**Required work**
Please write out the part of the Vice News ad text below that falls between "The ad itself" and "subscribers so far).", inclusive.

**Supplied text**
_ _ _ _

Here's a great example of how convoluted the media ecosystem has become: if you visit NYTimes.com today, you'll notice that upstart Vice News has taken over the masthead ad position. I check NYTimes.com every day and this is the first time I've noticed the Vice News ad though it's possible it has run previously. Vice News positions itself as "an international news organization created by and for a connected generation" and still carries a "beta" label.
The ad itself runs a series of protest scenes from what looks like Ukraine, with periodic statements interspersed like "You go to both sides of the front line," "Look beyond the headlines," "Follow the story wherever it leads" and "Don't just watch the news." Clicking "Watch Now" starts a loop with similar scenes and statements. There is a click through to the Vice News site on YouTube and ability to subscribe (the counter shows 588,220 subscribers so far).

_ _ _ _

**Collected material**

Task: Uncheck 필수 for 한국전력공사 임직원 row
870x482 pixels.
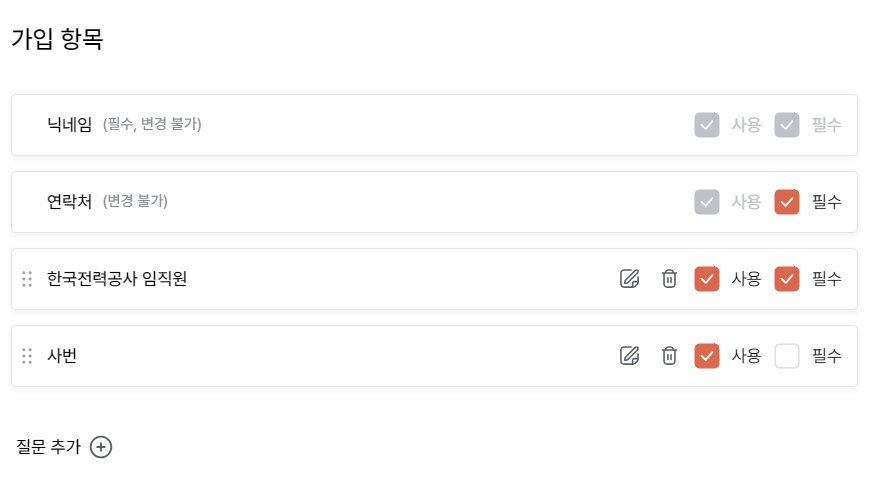Action: coord(787,278)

_ _ _ _

**Solution to this exercise**
The ad itself runs a series of protest scenes from what looks like Ukraine, with periodic statements interspersed like "You go to both sides of the front line," "Look beyond the headlines," "Follow the story wherever it leads" and "Don't just watch the news." Clicking "Watch Now" starts a loop with similar scenes and statements. There is a click through to the Vice News site on YouTube and ability to subscribe (the counter shows 588,220 subscribers so far).